Chabarov didn’t say anything for a long while. Finally he made a muffled nasal sound, drummed his fingers on the table, opened his mouth, but suddenly hesitated, said nothing, and sank back into his thoughts.
The ninth person present, who had been silent until then, was Kiryusha, Sushkov’s nineteen-year-old son and Maria Leonidovna’s stepson. In the family he was considered a little backward. Slowly he unglued his thick, wide lips and, gazing trustfully at his stepmother with his blue and very round eyes, asked if it were possible to resurrect two people at the same time.
God alone knows what was going through his dreamy mind at that point. He seemed to think that everything
had already been decided by the others and that only the details remained to be settled.
‘Mais c’est un vrai petit jeu,’ noted Daunou with a sad laugh, and immediately everyone seemed to move and smile once more, as if returning from far away. ‘Everyone has their own private passion, and everyone is being terribly serious about it.’
Maria Leonidovna just nodded at him. ‘Mozart, of course, only Mozart will do,’ she repeated to herself. ‘And it’s a good thing I’m not young any more and don’t have any physical interest in seeing him. We could sit up till dawn, and he could play our piano and we’d talk. And everyone would come to see him and listen to him – the neighbours’ gardener and his wife, the postman, the shopkeeper and his family, the station master … What a joy it would be! And tomorrow there’d be no post, no trains, nothing at all. Everything would be topsy-turvy. And there wouldn’t be any war. No, there would be war all the same.’

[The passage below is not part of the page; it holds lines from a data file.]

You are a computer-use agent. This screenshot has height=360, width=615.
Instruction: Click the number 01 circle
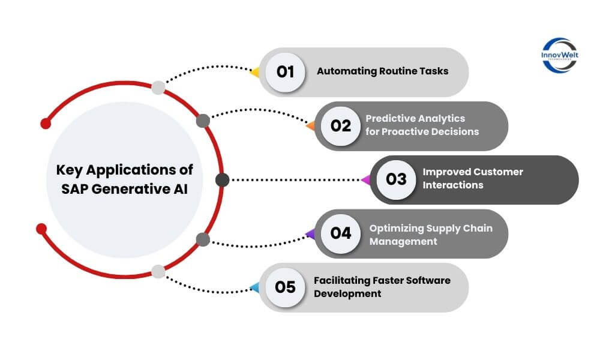pos(285,72)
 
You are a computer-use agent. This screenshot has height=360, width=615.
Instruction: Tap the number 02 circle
pos(340,126)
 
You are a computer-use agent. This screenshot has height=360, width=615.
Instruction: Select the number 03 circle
pos(396,179)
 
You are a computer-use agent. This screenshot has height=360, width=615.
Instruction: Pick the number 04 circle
pos(340,233)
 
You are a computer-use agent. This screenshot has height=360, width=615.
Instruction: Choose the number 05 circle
pos(285,287)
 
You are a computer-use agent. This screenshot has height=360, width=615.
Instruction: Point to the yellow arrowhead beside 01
pos(254,73)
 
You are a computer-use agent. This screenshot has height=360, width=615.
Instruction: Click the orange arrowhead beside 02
pos(310,126)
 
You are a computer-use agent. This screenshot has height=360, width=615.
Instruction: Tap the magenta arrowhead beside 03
pos(365,179)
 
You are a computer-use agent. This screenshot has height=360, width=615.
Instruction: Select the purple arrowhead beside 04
pos(310,233)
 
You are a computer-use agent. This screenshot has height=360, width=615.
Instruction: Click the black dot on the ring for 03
pos(222,179)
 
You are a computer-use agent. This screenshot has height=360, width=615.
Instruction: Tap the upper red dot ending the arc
pos(46,123)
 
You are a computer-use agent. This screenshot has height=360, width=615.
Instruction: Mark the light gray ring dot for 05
pos(158,271)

She lit another cigarette. For a moment the match illuminated her thin, slightly worn face and her delicate, beautiful hands. Everything about her, except her face, was feminine, youthful and sleek, particularly her light and silent walk. Everyone noticed when Maria Leonidovna suddenly got up and walked out under the trees, and then came back to the table, and they could see the lit end of her cigarette in the darkness of the advancing night.
A chill came up about then from the low-lying part of the garden, where two little stone bridges crossed the narrow loops of the flower-banked stream. Old Mrs Sushkova, wrapped in a shawl, was dozing in her chair. Kiryusha was looking up blankly, and it was clear that like the trees and stars he was merely existing and not thinking. And suddenly, somewhere far off, perhaps twenty-five or thirty miles away to the east, where the sun rises in the summer, the sound of gunfire rumbled, burst out, and then disappeared. It was very much like thunder and yet completely different.